§ Given records
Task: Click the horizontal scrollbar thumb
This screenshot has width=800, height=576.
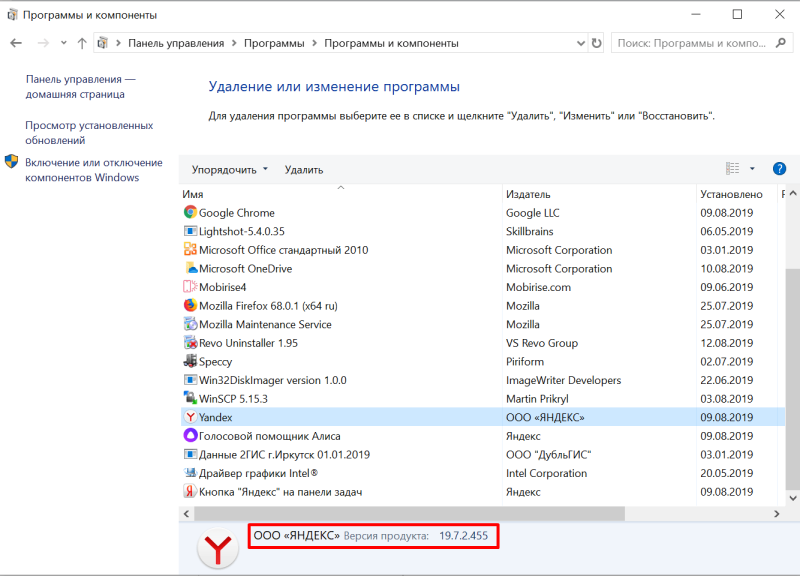Action: click(409, 514)
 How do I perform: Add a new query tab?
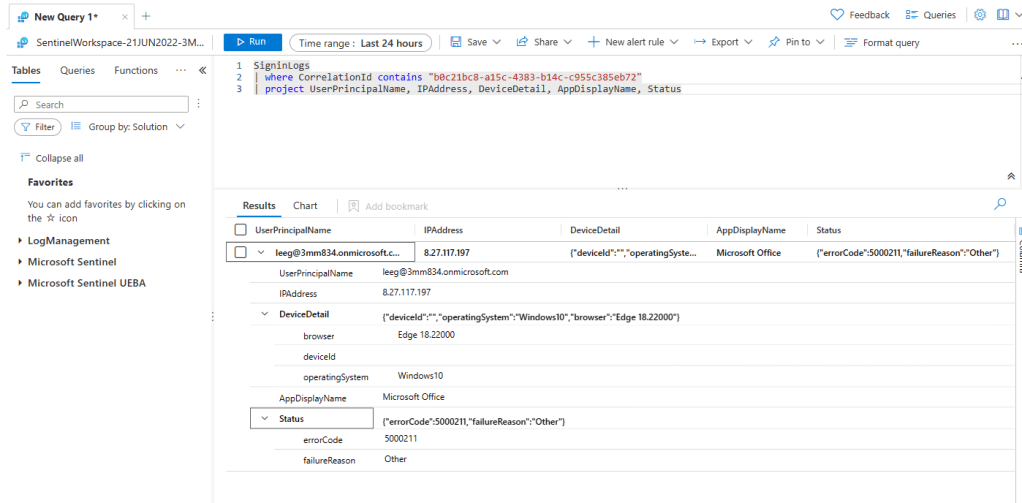(x=146, y=16)
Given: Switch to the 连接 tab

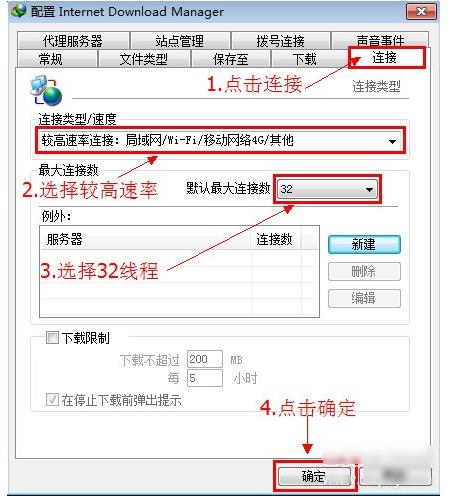Looking at the screenshot, I should point(387,58).
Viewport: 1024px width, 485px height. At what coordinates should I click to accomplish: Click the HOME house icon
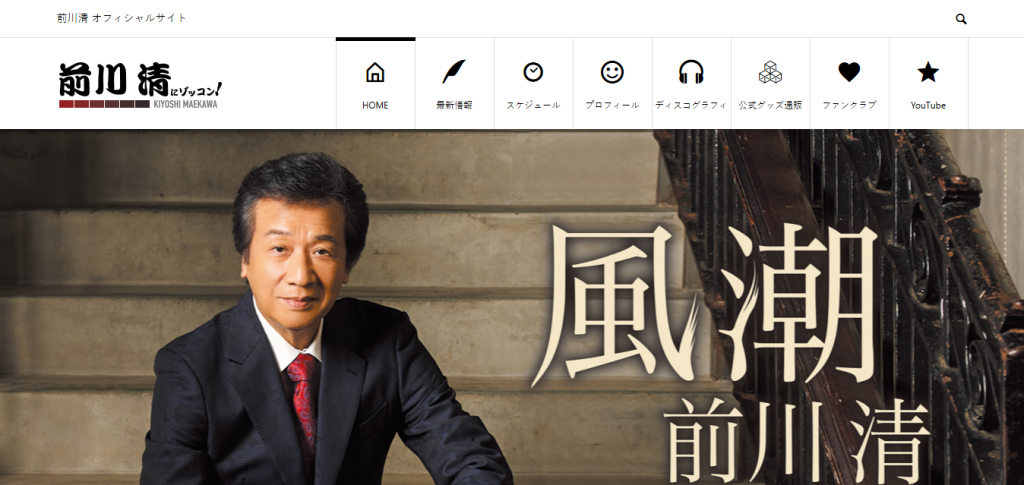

§ What you should do
Everything in the entries above should be written out again exactly, except the images.

§ Written answer
Task: Click the horizontal scrollbar thumb
This screenshot has width=800, height=576.
Action: click(409, 514)
 How do I perform: Add a new query tab?
(x=146, y=16)
Given: Switch to the 连接 tab

Looking at the screenshot, I should point(387,58).
Viewport: 1024px width, 485px height. At what coordinates should I click to accomplish: Click the HOME house icon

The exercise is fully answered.